At the Institute of Social Sciences of the University of Lisbon (ICS-UL), Ramos was a member of the Standing Committee of the Scientific Council (2001–2004), the Postgraduate Committee (1998–2000), and the editorial board of the journal Análise Social (2003–2004).

Specialising in the history of Portugal during the 19th and 20th centuries, Ramos focuses on political and cultural aspects, particularly the period at the end of the constitutional monarchy and the First Republic. He is also an expert on the history of political ideas in Europe during these centuries.

Ramos earned his PhD in Political Science from Oxford University in 1997. He has authored numerous articles in both Portuguese and international scientific journals, and several books, including A Segunda Fundação (The Second Foundation, 1994), Volume VI of the History of Portugal directed by José Mattoso, João Franco e o Fracasso do Reformismo Liberal (João Franco and the Failure of Liberal Reformism, 2001), and a biography of King Carlos I of Portugal in the Kings of Portugal series (2006).
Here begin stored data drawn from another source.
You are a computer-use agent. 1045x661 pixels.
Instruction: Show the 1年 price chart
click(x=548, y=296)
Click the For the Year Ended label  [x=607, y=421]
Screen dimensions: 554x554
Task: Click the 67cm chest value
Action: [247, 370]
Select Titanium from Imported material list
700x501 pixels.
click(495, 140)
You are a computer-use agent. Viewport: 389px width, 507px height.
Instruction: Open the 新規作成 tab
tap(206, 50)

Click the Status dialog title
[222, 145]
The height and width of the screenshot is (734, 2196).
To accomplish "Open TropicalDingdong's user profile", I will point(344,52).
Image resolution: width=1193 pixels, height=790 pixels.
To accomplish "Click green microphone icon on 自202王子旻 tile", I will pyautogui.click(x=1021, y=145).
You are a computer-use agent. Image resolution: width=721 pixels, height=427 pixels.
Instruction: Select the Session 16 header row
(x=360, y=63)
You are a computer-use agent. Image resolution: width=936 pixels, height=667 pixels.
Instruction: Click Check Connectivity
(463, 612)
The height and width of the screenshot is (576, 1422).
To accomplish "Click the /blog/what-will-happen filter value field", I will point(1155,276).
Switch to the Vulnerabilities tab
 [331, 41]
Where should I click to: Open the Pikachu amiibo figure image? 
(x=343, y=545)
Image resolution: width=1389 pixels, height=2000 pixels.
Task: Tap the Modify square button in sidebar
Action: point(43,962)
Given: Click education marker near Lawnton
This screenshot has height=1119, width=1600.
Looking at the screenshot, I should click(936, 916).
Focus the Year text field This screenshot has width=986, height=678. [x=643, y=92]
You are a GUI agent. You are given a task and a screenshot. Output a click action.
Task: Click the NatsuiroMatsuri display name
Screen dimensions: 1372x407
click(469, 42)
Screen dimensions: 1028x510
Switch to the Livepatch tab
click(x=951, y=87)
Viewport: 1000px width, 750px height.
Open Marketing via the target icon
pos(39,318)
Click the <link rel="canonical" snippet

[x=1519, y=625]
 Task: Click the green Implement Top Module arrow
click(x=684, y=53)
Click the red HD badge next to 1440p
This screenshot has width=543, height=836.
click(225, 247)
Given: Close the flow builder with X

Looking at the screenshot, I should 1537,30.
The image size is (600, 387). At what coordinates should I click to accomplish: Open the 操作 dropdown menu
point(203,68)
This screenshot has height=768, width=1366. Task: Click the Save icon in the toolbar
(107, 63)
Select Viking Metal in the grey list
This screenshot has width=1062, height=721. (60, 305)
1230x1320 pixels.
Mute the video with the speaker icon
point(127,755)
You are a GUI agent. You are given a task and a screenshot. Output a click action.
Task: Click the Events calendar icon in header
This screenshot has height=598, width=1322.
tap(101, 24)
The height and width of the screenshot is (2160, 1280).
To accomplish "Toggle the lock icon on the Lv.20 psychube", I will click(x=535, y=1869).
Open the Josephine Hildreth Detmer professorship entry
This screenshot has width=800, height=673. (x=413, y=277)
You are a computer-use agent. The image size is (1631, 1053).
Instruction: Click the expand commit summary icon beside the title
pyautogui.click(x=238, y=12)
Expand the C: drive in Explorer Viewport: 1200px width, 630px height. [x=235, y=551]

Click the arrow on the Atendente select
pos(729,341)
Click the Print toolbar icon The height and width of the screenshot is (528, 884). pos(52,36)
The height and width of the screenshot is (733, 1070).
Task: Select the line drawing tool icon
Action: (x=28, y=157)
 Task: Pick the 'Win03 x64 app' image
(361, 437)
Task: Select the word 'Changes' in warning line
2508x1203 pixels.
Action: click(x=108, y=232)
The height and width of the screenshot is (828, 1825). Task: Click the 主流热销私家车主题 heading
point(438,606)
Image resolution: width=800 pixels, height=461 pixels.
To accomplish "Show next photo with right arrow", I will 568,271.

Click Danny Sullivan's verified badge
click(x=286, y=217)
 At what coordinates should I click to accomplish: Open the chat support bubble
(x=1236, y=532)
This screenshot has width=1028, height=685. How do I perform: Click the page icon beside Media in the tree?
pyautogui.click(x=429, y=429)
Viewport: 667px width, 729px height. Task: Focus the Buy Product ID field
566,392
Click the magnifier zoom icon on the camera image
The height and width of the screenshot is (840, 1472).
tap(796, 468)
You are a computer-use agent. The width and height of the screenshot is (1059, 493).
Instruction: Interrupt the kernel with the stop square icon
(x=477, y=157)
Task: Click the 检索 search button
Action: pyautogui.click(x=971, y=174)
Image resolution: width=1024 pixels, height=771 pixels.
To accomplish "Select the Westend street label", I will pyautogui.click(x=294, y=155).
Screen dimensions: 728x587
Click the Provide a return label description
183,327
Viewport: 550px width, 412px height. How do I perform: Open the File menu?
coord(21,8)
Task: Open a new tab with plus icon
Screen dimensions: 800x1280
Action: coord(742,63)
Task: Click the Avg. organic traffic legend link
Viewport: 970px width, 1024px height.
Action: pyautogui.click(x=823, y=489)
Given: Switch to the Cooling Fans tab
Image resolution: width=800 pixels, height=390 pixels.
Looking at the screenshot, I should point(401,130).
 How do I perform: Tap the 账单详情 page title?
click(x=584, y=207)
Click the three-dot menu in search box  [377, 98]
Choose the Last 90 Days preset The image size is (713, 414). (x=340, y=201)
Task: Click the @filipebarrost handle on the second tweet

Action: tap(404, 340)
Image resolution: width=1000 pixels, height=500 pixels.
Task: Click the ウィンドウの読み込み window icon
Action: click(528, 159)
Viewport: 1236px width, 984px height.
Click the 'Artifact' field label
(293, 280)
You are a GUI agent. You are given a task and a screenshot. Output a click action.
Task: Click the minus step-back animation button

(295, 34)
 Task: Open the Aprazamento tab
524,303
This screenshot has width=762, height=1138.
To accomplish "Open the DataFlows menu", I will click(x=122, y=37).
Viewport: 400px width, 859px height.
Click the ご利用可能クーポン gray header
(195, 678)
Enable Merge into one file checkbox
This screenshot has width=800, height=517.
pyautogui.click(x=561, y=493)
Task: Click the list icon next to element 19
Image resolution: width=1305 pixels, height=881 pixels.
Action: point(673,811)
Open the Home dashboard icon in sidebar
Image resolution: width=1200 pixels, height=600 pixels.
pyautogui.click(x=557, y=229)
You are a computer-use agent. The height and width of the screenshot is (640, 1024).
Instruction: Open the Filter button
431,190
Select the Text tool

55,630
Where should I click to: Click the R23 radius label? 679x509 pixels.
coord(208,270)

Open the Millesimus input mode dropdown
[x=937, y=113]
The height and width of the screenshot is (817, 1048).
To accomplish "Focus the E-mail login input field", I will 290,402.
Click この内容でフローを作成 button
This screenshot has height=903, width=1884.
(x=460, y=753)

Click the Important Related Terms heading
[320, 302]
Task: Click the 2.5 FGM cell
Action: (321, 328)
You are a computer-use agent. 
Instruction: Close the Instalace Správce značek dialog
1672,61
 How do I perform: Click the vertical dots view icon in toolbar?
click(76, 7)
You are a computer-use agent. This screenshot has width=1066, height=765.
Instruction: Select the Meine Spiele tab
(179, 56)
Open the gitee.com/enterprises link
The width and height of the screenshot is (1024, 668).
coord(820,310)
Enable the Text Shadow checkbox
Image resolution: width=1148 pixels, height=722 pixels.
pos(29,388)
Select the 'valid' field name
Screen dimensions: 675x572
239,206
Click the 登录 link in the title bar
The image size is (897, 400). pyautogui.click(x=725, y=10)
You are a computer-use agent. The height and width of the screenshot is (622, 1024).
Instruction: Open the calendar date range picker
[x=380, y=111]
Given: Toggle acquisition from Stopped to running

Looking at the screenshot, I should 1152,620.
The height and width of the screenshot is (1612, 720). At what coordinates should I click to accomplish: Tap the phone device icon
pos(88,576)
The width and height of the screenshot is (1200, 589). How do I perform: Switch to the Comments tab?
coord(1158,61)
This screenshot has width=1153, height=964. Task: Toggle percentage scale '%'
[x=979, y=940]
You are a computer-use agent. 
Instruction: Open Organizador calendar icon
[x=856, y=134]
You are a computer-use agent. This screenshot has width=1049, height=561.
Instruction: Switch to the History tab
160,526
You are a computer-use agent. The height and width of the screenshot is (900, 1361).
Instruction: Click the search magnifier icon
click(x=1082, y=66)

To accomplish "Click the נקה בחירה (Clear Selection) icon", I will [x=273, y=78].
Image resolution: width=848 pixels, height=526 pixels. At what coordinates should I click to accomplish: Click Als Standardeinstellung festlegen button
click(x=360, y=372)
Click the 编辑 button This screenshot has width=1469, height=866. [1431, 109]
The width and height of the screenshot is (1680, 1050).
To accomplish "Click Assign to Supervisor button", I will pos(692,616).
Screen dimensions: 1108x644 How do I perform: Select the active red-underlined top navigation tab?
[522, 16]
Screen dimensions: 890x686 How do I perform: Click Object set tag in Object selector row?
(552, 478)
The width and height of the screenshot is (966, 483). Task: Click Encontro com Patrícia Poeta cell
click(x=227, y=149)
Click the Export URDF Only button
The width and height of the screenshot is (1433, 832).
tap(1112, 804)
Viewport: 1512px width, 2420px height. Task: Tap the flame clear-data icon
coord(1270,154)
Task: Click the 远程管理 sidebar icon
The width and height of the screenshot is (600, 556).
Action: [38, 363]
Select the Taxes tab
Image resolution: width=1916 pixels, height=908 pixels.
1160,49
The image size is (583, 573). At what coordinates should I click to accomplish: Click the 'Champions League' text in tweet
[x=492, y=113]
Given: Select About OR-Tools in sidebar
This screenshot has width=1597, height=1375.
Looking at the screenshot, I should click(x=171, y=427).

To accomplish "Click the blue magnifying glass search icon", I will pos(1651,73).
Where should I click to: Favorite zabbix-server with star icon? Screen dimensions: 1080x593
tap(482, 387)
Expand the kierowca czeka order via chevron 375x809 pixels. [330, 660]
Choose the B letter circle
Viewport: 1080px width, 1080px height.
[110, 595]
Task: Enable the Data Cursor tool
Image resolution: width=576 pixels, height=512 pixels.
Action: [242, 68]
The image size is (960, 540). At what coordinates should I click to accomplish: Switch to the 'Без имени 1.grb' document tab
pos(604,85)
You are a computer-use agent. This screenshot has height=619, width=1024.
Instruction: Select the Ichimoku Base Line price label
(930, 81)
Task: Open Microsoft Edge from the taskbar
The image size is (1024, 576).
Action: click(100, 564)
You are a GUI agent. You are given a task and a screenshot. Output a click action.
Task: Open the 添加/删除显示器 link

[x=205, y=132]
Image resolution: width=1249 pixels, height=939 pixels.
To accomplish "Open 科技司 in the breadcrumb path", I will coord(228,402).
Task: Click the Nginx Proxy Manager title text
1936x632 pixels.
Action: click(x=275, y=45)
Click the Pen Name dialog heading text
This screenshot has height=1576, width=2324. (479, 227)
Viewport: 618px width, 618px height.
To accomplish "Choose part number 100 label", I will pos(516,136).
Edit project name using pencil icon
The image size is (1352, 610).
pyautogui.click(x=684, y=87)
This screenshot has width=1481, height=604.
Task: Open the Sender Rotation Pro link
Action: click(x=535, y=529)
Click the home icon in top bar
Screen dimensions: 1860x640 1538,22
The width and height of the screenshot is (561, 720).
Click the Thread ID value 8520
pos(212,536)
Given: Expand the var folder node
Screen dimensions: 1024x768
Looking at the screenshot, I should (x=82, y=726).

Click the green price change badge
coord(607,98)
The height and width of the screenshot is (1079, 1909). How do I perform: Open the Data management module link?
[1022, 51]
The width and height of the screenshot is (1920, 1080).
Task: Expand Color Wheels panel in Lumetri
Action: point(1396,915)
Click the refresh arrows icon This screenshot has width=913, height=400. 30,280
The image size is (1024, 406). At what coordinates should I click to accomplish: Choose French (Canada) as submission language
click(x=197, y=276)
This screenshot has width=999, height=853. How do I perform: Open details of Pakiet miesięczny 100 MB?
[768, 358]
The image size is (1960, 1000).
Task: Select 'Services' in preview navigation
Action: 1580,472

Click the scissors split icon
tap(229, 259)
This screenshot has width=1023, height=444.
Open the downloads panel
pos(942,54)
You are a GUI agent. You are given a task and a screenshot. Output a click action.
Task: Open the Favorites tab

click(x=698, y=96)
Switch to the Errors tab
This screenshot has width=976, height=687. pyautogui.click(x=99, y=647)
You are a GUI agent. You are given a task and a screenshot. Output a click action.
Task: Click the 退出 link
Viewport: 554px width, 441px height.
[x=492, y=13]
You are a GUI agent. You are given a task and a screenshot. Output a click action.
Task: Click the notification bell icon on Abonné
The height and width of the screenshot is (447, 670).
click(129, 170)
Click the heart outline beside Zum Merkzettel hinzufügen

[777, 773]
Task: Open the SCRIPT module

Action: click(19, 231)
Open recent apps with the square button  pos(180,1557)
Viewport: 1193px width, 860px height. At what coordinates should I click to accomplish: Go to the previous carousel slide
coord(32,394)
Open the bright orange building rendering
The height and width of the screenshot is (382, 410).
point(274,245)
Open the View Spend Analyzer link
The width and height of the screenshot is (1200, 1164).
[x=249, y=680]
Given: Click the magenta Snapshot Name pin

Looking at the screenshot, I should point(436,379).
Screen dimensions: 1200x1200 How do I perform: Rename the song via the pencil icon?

He is a member of the Board of Directors of the online newspaper Observador, where he has also collaborated on several radio programmes. Ramos has written weekly columns for Diário Económico (2005), Público (2006–2009), Correio da Manhã (2009), and Expresso (2010–2013). He has contributed to weekly debate programmes on RTP3, TVI 24, SIC Notícias, and Canal Q, and was the author of the 12-part series Portugal de... on RTP1 (2006–2007).